Re: Loop fusion.

2018-04-23 Thread Bin.Cheng
On Sun, Apr 22, 2018 at 3:27 PM, Toon Moene  wrote:
> A few days ago there was a rant on the Fortran Standardization Committee's
> e-mail list about Fortran's "whole array arithmetic" being unoptimizable.
>
> An example picked at random from our weather forecasting code:
>
> ZQICE(1:NPROMA,1:NFLEVG) = PGFL(1:NPROMA,1:NFLEVG,YI%MP)
> ZQLI(1:NPROMA,1:NFLEVG) = PGFL(1:NPROMA,1:NFLEVG,YL%MP)
> ZQRAIN(1:NPROMA,1:NFLEVG) = PGFL(1:NPROMA,1:NFLEVG,YR%MP)
> ZQSNOW(1:NPROMA,1:NFLEVG) = PGFL(1:NPROMA,1:NFLEVG,YS%MP)
>
> The reaction from one of the members of the committee (about "their"
> compiler):
>
> 'And multiple consecutive array statements with the same shape are “fused”
> exactly so that the compiler can generate good cache use. This sort of
> optimization is pretty low hanging fruit.'
>
> As far as I can see loop fusion as a stand-alone optimization is not
> supported as yet, although some mention is made in the context of graphite.
>
> Is this something that should be pursued ?
Hi,
I don't know the current status of fusion in graphite.  As for
traditional fusion transformation, I think it's not very difficult to
be implemented along with existing distribution, actually, quite lot
of code should be shared.  What we do need are something like: more
motivation cases, good/conservative cost model.

Thanks,
bin
>
> Kind regards,
>
> --
> Toon Moene - e-mail: t...@moene.org - phone: +31 346 214290
> Saturnushof 14, 3738 XG  Maartensdijk, The Netherlands
> At home: http://moene.org/~toon/; weather: http://moene.org/~hirlam/
> Progress of GNU Fortran: http://gcc.gnu.org/wiki/GFortran#news


Re: Loop fusion.

2018-04-23 Thread Richard Biener
On Sun, Apr 22, 2018 at 4:27 PM, Toon Moene  wrote:
> A few days ago there was a rant on the Fortran Standardization Committee's
> e-mail list about Fortran's "whole array arithmetic" being unoptimizable.
>
> An example picked at random from our weather forecasting code:
>
> ZQICE(1:NPROMA,1:NFLEVG) = PGFL(1:NPROMA,1:NFLEVG,YI%MP)
> ZQLI(1:NPROMA,1:NFLEVG) = PGFL(1:NPROMA,1:NFLEVG,YL%MP)
> ZQRAIN(1:NPROMA,1:NFLEVG) = PGFL(1:NPROMA,1:NFLEVG,YR%MP)
> ZQSNOW(1:NPROMA,1:NFLEVG) = PGFL(1:NPROMA,1:NFLEVG,YS%MP)
>
> The reaction from one of the members of the committee (about "their"
> compiler):
>
> 'And multiple consecutive array statements with the same shape are “fused”
> exactly so that the compiler can generate good cache use. This sort of
> optimization is pretty low hanging fruit.'
>
> As far as I can see loop fusion as a stand-alone optimization is not
> supported as yet, although some mention is made in the context of graphite.
>
> Is this something that should be pursued ?

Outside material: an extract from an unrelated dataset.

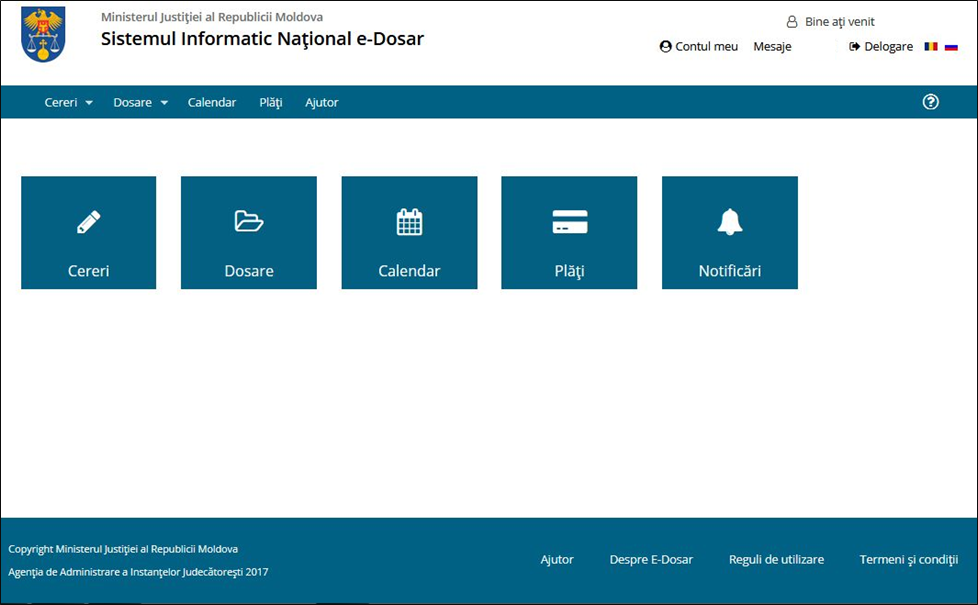This screenshot has width=978, height=605.
Task: Open Reguli de utilizare footer link
Action: click(x=776, y=560)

In principle GRAPHITE can handle loop fusion but yes, standalone fusion
is sth useful.

Note that while it looks "obvious" in the above source fragment the IL
that is presented to optimizers may make things a lot less "low-hanging".

Richard.

> Kind regards,
>
> --
> Toon Moene - e-mail: t...@moene.org - phone: +31 346 214290
> Saturnushof 14, 3738 XG  Maartensdijk, The Netherlands
> At home: http://moene.org/~toon/; weather: http://moene.org/~hirlam/
> Progress of GNU Fortran: http://gcc.gnu.org/wiki/GFortran#news


Re: Loop fusion.

2018-04-23 Thread Richard Biener
On Mon, Apr 23, 2018 at 12:59 PM, Bin.Cheng  wrote:
> On Sun, Apr 22, 2018 at 3:27 PM, Toon Moene  wrote:
>> A few days ago there was a rant on the Fortran Standardization Committee's
>> e-mail list about Fortran's "whole array arithmetic" being unoptimizable.
>>
>> An example picked at random from our weather forecasting code:
>>
>> ZQICE(1:NPROMA,1:NFLEVG) = PGFL(1:NPROMA,1:NFLEVG,YI%MP)
>> ZQLI(1:NPROMA,1:NFLEVG) = PGFL(1:NPROMA,1:NFLEVG,YL%MP)
>> ZQRAIN(1:NPROMA,1:NFLEVG) = PGFL(1:NPROMA,1:NFLEVG,YR%MP)
>> ZQSNOW(1:NPROMA,1:NFLEVG) = PGFL(1:NPROMA,1:NFLEVG,YS%MP)
>>
>> The reaction from one of the members of the committee (about "their"
>> compiler):
>>
>> 'And multiple consecutive array statements with the same shape are “fused”
>> exactly so that the compiler can generate good cache use. This sort of
>> optimization is pretty low hanging fruit.'
>>
>> As far as I can see loop fusion as a stand-alone optimization is not
>> supported as yet, although some mention is made in the context of graphite.
>>
>> Is this something that should be pursued ?
> Hi,
> I don't know the current status of fusion in graphite.  As for
> traditional fusion transformation, I think it's not very difficult to
> be implemented along with existing distribution, actually, quite lot
> of code should be shared.  What we do need are something like: more
> motivation cases, good/conservative cost model.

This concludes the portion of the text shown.